Alessandra Ferri at Studio 17 at Excelsior, London on February 07 2021. Photo: Amber Hunt

Last year, during the first lockdown, I was tiding up my archive to mark the 40th anniversary of my career. Yes, it’s been a long time since I signed my first contract with the Royal Ballet! Boxes and boxes . . . until, beside an article about me, I came across a small article about “L'Heure Exquise” which intrigued me: I read it and thought it was an extraordinary show, with a wonderful character, Winnie. I wanted to talk to Maina Gielgud, who was the second performer after Carla Fracci: I know her very well, she lives in London like me. During our meeting, she informed me that after her, no other dancer performed it. Because a particular performer is needed, she told me that I would be perfect in the role of Winnie. So, I started researching, I got passionate about it and decided: it has to be done! And here I am.

Your debut came a few days after the death of the first performer, Carla Fracci: a touching coincidence.

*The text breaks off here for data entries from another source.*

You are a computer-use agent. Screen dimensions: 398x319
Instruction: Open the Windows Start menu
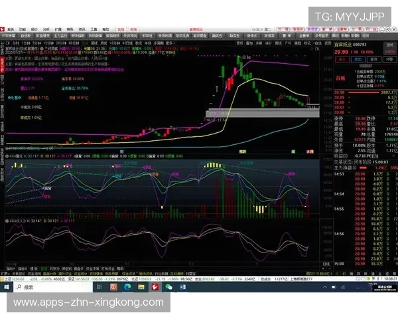pos(7,287)
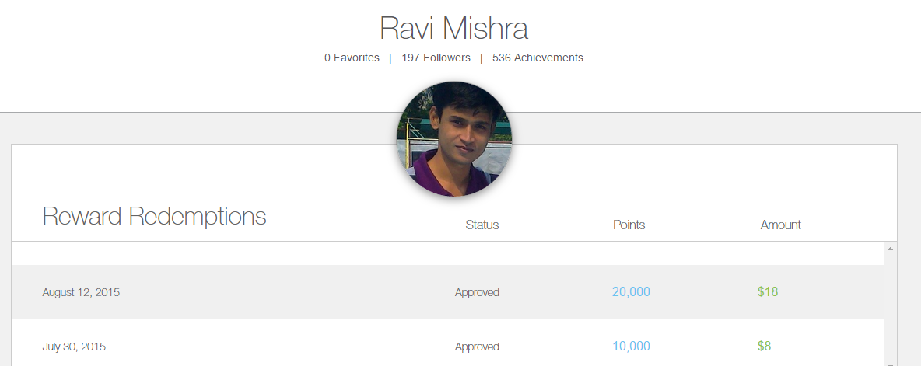Click the Ravi Mishra profile photo

[454, 138]
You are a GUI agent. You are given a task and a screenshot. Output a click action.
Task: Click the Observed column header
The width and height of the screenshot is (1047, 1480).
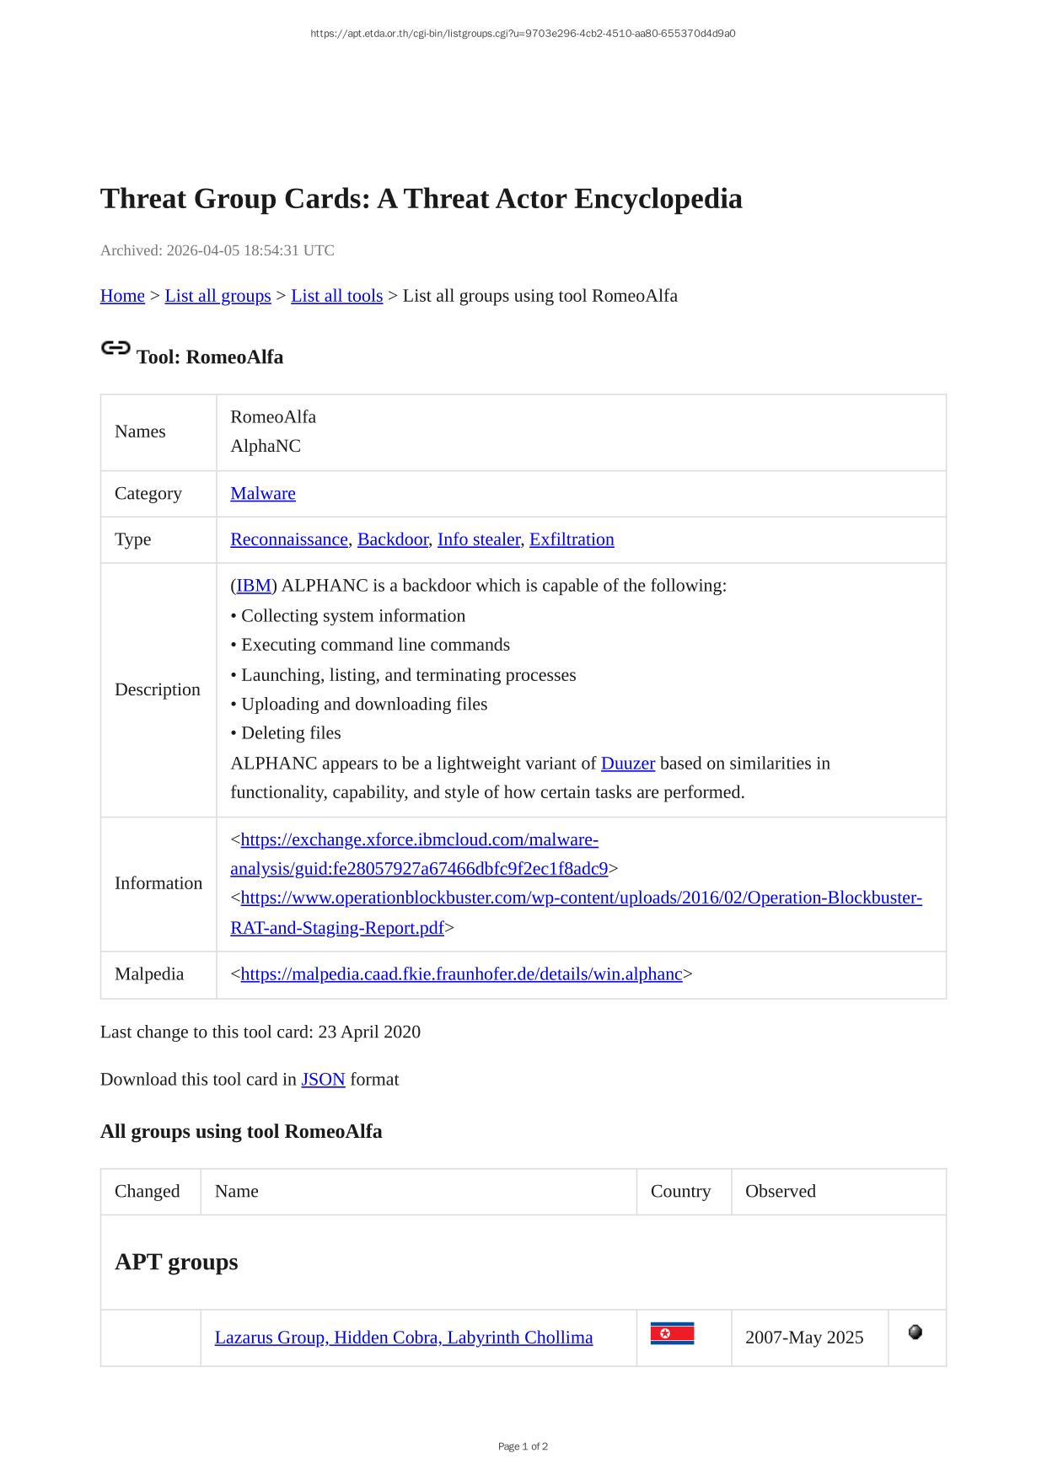[780, 1192]
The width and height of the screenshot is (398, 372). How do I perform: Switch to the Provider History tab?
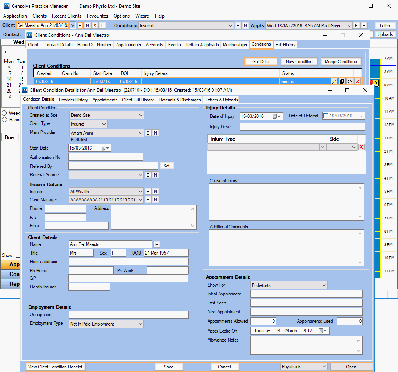point(74,100)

Yes. I spoke to Carla on the phone a couple of months ago and told her about my project. Thinking back to our conversation today, unaware as I was of her illness, I did not understand the true meaning of some of her sentences. For example, when she told me that it would not have been possible for her to come to Ravenna to see my debut, and who knows if she would have been able to join me at the following dates of the tour...

Did you see Carla Fracci in the role of Winnie? What about the differences between your Winnies?

No, I never saw her in this piece. Béjart imagined Winnie as a ballerina âgée, who lives in the past and recalls it to find again happy moments: her “heure exquise.” It is a very personal role, because we bring ourselves onto the stage: Carla talked about herself, Maina talked about herself, I talk about myself. Each of us found her feelings on stage, her memories, with different nuances. In the choreography there are free quotes: perhaps a few will notice, but for us they are steps from our beloved ballets: for me they may be some, for Carla others, for Maina still others. The male performers of Winnie’s former partner also are different: for Carla he was Micha van Hoecke, for Maina he was Martyn Fleming, for me he is Carsten Jung. So obviously the relationships changes, because a unique intimacy is created between different people.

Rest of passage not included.